Differential analysis of 2DGE protein maps was performed with the Progenesis (Nonlinear Dynamics) software package. This software detects protein spots, subtracts the background and assigns signal intensity value to each spot. Signal intensities were normalized against the total signal intensity of all the spots on a gel multiplied by 100. The corresponding spots were matched between the gels using the Progenesis combined warping and matching algorithm. Spots with a normalized volume above 0·02 and averaged over two gels (from independent growth experiments) were recorded. Cluster analysis was performed by using data files generated by Progenesis and exported to Microsoft Excel. Plots of the log10 values for each spot signal intensity were performed using GeneSpring software (Silicon Genetics).
Protein identification.
N-terminal sequencing and tandem mass spectrometry (MS/MS) were used for the identification of proteins.
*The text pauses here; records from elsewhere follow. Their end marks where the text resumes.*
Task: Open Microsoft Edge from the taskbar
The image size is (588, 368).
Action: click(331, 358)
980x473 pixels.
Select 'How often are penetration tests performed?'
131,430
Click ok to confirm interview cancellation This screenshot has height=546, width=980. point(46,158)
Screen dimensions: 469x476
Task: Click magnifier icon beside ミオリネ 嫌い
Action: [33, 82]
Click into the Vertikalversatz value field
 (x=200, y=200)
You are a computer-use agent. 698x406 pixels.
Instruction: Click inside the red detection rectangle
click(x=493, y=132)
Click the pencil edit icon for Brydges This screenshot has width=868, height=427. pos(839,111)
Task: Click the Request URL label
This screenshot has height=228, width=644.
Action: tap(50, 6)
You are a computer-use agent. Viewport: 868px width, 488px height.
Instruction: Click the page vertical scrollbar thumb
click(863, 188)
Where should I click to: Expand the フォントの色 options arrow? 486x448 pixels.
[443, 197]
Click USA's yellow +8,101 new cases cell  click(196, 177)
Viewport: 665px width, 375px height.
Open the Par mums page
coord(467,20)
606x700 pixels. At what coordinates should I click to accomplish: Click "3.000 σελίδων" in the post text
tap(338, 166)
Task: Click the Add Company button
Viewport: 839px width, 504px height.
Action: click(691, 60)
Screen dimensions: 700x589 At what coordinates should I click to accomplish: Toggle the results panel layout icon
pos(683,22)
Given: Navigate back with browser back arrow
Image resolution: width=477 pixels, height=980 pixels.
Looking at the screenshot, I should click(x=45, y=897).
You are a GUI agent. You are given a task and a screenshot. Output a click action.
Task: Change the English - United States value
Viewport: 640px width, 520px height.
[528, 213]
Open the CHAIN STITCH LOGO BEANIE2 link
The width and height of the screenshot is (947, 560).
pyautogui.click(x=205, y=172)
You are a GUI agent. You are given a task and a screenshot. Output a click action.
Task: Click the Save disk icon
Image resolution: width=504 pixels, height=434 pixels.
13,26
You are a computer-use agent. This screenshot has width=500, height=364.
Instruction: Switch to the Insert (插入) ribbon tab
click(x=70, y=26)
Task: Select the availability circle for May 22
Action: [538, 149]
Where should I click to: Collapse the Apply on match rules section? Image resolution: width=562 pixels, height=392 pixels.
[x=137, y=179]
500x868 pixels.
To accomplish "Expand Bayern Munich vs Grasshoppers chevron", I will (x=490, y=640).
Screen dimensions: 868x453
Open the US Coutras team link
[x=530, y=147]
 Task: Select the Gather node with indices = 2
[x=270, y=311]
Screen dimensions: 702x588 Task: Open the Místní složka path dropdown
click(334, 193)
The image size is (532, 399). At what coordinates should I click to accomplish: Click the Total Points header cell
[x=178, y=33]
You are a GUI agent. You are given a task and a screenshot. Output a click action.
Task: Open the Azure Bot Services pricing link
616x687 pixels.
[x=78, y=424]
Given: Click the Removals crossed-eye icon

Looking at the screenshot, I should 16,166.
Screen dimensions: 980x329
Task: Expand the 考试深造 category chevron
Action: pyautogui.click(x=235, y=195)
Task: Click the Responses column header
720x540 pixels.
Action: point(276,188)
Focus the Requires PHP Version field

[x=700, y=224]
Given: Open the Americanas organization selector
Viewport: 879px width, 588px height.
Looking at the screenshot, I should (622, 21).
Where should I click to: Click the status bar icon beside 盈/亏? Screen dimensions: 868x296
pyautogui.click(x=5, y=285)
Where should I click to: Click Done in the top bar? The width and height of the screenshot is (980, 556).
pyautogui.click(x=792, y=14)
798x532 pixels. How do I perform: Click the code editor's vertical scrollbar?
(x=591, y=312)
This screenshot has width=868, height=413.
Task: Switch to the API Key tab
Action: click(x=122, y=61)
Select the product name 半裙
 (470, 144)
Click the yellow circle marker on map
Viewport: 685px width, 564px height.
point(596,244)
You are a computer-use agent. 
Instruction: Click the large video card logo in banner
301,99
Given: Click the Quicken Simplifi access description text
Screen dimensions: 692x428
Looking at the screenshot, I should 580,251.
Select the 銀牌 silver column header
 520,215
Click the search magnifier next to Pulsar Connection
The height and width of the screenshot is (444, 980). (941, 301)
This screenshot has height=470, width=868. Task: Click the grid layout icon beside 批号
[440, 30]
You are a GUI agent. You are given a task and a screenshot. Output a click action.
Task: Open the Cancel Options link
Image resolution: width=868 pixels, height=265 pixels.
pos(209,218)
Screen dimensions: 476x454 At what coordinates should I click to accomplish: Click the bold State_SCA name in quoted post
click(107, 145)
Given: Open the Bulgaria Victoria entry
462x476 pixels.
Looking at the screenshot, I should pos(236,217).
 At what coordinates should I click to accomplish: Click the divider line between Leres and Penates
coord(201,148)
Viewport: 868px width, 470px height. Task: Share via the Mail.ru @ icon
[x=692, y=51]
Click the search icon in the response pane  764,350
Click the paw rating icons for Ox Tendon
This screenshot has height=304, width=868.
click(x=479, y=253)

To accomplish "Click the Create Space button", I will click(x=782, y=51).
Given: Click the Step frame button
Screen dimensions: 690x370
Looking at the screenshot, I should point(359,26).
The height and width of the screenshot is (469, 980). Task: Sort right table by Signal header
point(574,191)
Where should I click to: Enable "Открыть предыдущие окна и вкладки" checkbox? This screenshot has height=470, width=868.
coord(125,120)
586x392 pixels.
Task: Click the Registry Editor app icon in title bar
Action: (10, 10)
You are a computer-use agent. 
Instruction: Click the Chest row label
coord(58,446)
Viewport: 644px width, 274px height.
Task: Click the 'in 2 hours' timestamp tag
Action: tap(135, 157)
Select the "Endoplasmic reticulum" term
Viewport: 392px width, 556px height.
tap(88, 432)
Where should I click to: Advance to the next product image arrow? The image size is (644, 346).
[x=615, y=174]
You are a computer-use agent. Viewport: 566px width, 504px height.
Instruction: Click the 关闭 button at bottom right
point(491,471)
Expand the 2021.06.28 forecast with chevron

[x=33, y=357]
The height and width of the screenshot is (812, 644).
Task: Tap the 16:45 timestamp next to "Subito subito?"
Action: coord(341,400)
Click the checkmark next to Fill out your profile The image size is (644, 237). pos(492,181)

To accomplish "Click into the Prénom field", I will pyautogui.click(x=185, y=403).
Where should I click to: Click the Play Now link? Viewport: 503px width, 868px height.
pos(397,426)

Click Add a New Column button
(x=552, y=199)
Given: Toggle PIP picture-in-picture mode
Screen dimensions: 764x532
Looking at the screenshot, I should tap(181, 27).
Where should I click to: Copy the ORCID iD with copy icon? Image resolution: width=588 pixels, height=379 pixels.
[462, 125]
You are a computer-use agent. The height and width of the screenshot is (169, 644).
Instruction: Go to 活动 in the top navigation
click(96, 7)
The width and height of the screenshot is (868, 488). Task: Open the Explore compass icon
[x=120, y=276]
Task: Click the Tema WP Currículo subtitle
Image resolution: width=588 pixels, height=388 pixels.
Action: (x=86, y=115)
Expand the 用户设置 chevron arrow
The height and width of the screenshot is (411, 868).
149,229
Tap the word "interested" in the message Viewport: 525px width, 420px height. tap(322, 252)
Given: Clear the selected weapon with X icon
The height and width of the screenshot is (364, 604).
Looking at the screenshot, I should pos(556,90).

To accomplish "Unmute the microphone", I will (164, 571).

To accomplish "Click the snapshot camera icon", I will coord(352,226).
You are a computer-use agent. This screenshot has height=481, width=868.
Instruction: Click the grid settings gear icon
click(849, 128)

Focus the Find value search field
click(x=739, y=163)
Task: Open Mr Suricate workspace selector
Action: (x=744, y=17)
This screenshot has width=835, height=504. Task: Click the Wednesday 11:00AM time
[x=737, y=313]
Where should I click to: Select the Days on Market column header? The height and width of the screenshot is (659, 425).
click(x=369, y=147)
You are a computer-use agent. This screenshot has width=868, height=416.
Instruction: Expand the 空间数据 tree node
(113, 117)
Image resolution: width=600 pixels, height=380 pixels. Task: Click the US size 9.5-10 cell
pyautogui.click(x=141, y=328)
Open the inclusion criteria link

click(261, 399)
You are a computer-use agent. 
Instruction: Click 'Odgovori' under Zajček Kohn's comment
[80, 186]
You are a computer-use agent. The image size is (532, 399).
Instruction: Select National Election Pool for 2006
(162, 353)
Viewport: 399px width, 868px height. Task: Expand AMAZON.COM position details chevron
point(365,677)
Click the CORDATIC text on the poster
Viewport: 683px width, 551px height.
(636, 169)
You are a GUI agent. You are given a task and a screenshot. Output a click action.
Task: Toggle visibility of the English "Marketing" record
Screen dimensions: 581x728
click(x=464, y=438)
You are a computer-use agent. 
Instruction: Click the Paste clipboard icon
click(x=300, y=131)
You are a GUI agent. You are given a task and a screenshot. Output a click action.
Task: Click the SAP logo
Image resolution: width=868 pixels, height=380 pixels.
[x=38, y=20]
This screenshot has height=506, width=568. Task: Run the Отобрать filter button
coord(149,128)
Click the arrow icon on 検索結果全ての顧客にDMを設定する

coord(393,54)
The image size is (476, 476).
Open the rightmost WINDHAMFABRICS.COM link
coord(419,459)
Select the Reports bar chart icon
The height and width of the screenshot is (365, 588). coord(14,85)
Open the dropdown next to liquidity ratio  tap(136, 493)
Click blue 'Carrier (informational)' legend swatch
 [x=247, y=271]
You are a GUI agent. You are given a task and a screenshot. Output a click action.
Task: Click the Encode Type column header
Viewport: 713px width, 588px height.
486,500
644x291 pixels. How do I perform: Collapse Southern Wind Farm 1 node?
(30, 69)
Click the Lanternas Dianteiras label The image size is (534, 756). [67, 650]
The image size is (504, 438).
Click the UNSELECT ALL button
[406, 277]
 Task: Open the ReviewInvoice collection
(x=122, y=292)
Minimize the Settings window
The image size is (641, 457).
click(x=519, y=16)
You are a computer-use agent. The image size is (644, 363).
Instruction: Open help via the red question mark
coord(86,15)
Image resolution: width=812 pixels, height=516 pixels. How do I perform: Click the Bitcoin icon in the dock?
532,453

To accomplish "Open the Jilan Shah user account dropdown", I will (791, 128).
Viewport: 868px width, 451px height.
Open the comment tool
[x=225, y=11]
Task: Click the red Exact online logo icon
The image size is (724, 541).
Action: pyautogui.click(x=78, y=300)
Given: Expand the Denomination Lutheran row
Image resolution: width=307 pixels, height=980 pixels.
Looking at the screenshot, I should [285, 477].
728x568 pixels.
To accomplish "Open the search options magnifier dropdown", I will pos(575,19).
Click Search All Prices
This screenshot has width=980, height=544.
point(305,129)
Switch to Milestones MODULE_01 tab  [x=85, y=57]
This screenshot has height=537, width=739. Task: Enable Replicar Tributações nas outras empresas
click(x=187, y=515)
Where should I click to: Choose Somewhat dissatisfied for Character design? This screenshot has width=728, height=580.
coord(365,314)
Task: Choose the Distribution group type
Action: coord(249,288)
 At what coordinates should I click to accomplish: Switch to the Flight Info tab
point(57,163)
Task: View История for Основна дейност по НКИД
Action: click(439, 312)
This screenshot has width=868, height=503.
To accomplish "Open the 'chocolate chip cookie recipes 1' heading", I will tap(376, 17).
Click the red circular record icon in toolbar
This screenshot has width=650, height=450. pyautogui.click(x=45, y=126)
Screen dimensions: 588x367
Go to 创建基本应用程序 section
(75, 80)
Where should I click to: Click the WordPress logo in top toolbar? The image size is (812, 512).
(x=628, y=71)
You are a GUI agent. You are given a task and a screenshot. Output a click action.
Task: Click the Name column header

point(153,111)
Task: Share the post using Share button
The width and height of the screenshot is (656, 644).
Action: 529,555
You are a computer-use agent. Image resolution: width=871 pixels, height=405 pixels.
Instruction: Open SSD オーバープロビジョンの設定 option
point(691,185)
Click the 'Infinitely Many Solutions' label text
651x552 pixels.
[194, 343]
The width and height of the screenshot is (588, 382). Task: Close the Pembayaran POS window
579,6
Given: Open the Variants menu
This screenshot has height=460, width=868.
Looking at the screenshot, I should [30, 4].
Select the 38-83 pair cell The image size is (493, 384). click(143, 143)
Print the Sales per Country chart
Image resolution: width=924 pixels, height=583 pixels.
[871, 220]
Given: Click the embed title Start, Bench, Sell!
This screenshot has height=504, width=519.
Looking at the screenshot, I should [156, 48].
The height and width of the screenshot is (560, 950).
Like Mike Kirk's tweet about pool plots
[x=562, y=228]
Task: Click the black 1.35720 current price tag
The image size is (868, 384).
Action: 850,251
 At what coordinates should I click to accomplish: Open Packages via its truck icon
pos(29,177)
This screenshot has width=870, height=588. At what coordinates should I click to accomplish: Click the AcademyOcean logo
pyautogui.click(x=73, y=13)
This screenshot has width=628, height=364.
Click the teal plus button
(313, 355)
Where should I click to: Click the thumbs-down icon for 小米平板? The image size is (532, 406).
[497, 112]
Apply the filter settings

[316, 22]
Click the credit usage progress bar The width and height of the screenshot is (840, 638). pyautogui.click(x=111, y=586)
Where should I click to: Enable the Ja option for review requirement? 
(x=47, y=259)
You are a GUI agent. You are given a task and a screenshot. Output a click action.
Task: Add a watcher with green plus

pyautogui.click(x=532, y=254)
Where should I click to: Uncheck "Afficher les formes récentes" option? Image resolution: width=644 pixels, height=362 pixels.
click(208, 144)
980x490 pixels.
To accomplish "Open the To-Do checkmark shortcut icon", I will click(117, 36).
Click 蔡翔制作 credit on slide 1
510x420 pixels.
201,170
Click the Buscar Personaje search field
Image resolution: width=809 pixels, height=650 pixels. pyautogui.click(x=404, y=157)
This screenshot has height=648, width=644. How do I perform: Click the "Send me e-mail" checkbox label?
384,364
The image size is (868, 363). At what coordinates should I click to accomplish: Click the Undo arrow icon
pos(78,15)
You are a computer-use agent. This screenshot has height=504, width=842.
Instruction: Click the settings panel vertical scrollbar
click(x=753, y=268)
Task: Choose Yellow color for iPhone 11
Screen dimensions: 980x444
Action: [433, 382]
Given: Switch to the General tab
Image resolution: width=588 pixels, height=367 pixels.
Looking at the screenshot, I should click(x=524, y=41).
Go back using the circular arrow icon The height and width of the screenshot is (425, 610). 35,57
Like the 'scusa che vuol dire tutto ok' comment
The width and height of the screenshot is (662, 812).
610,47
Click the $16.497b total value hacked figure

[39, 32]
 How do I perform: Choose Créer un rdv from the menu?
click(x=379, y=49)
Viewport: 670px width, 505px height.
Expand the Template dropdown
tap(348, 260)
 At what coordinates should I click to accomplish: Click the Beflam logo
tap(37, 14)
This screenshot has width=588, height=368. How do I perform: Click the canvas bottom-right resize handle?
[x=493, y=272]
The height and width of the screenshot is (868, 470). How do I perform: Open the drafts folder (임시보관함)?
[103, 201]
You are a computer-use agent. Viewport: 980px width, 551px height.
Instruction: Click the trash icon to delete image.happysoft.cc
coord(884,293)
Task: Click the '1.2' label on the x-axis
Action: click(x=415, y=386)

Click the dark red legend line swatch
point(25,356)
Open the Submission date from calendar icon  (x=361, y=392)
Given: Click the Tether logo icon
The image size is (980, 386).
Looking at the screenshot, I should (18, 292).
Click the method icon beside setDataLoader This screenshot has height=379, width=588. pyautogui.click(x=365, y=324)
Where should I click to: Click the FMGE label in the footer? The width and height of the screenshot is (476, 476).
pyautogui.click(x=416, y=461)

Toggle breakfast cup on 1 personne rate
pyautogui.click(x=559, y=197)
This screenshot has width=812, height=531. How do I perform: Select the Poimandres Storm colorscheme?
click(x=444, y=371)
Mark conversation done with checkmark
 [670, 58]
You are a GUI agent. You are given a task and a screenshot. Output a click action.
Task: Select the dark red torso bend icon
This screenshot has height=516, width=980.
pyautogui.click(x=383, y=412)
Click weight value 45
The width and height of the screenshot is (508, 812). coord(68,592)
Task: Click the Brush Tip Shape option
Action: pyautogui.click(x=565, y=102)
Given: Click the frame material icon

For N-terminal sequencing, the gels were equilibrated for 20 min in blot buffer (according to the manufacturer's guidelines; Hoefer Dalton) and the proteins electroblotted onto Immobilon-P PVDF membranes (Millipore). Electroblotting was carried out for 2 h at 300 mA constant current in a Hoefer Dalton Trans-Blot unit. The PVDF membranes were stained with 0·1 % Coomassie blue G250 in 50 % methanol/7 % acetic acid for 5 min, and destained with 50 % methanol. The membranes were washed with water and allowed to dry before storage at 20 °C. The protein spots of interest were excised from the membranes, and N-terminal amino acid sequenced by Midwest Analytical (http://www.mastl.com), using the Edman degradation method. Protein identification was performed using a protein BLAST search for short nearly exact sequences at http://www.ncbi.nlm.nih.gov/blast (Altschul et al., 1997). For MS/MS analysis, the spots of interest were excised from Coomassie blue stained gels and trypsin digested. MS/MS analysis was performed by Proteomics Centre, Genome BC, University of Victoria (www.proteincentre.com), using a Sciex linear ion trap quadrupole LC-MS/MS mass spectrometer (Applied Biosystems). Protein identification of MS/MS data was performed by using BLAST at http://dove.embl-heidelberg.de/Blast2/msblast.html (Shevchenko et al., 2001
).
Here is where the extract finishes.